### EXERCICES À FAIRE
#1 Dans le texte sur l'Ukraine et le coronavirus, relevez le passage qui va de « Entièrement recouverte d'une » jusqu'à « touchée du pays. » inclus.
#2 Traduisez en anglais cette phrase du texte sur l'Ukraine : « Depuis qu'elle a commencé à lever ses mesures de restrictions en mai, l'Ukraine affronte une hausse brutale du nombre de contaminations au coronavirus. »
#3 Résumez en deux phrases courtes le paragraphe du texte sur l'Ukraine qui commence par « Nous sommes surchargés », sans perdre ses faits principaux.

[TEXTE]

Covid-19

La bataille de l'Ukraine face à la hausse des cas de coronavirus

  • Publié le 6 juillet 2020 à 10:39
  • Actualisé le 6 juillet 2020 à 10:59

Entièrement recouverte d'une combinaison de protection blanche, visière en plastique devant le visage, le docteur Marta Saïko vérifie précautionneusement l'état de santé d'un patient âgé rattaché à un respirateur artificiel.

"Nous sommes surchargés. Au cours des dernières 24 heures, nous avons admis 18 patients suspectés de coronavirus", s'alarme la directrice des "soins primaires" à l'hôpital des urgences de Lviv, principale ville de l'ouest de l'Ukraine: "C'est comme une guerre, c'est très difficile. Toute notre équipe est épuisée".

Depuis qu'elle a commencé à lever ses mesures de restrictions en mai, l'Ukraine affronte une hausse brutale du nombre de contaminations au coronavirus. La région de Lviv, frontalière de la Pologne, est la plus touchée du pays.

[/TEXTE]
[EXTRAIT DE DONNÉES]

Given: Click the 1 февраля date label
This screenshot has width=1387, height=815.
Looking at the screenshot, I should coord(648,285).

[/EXTRAIT DE DONNÉES]
[EXTRAIT DE DONNÉES]

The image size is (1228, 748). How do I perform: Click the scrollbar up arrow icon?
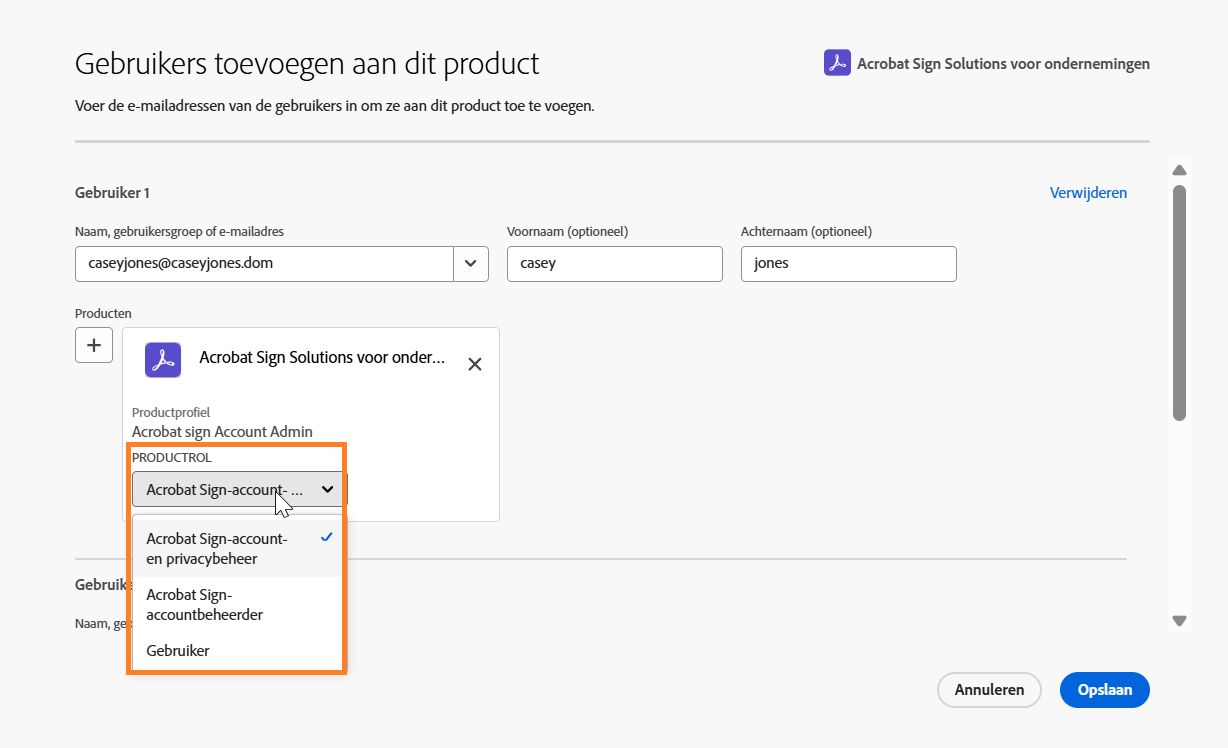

[/EXTRAIT DE DONNÉES]

### RÉPONSES AUX EXERCICES
#1
Entièrement recouverte d'une combinaison de protection blanche, visière en plastique devant le visage, le docteur Marta Saïko vérifie précautionneusement l'état de santé d'un patient âgé rattaché à un respirateur artificiel.

"Nous sommes surchargés. Au cours des dernières 24 heures, nous avons admis 18 patients suspectés de coronavirus", s'alarme la directrice des "soins primaires" à l'hôpital des urgences de Lviv, principale ville de l'ouest de l'Ukraine: "C'est comme une guerre, c'est très difficile. Toute notre équipe est épuisée".

Depuis qu'elle a commencé à lever ses mesures de restrictions en mai, l'Ukraine affronte une hausse brutale du nombre de contaminations au coronavirus. La région de Lviv, frontalière de la Pologne, est la plus touchée du pays.

#2 Since it began lifting its restrictions in May, Ukraine has been facing a sharp rise in the number of coronavirus infections.

#3 La directrice des soins primaires de l'hôpital des urgences de Lviv, principale ville de l'ouest de l'Ukraine, dit que le service est surchargé, avec 18 patients suspectés de coronavirus admis en 24 heures. Elle compare la situation à une guerre et dit que toute son équipe est épuisée.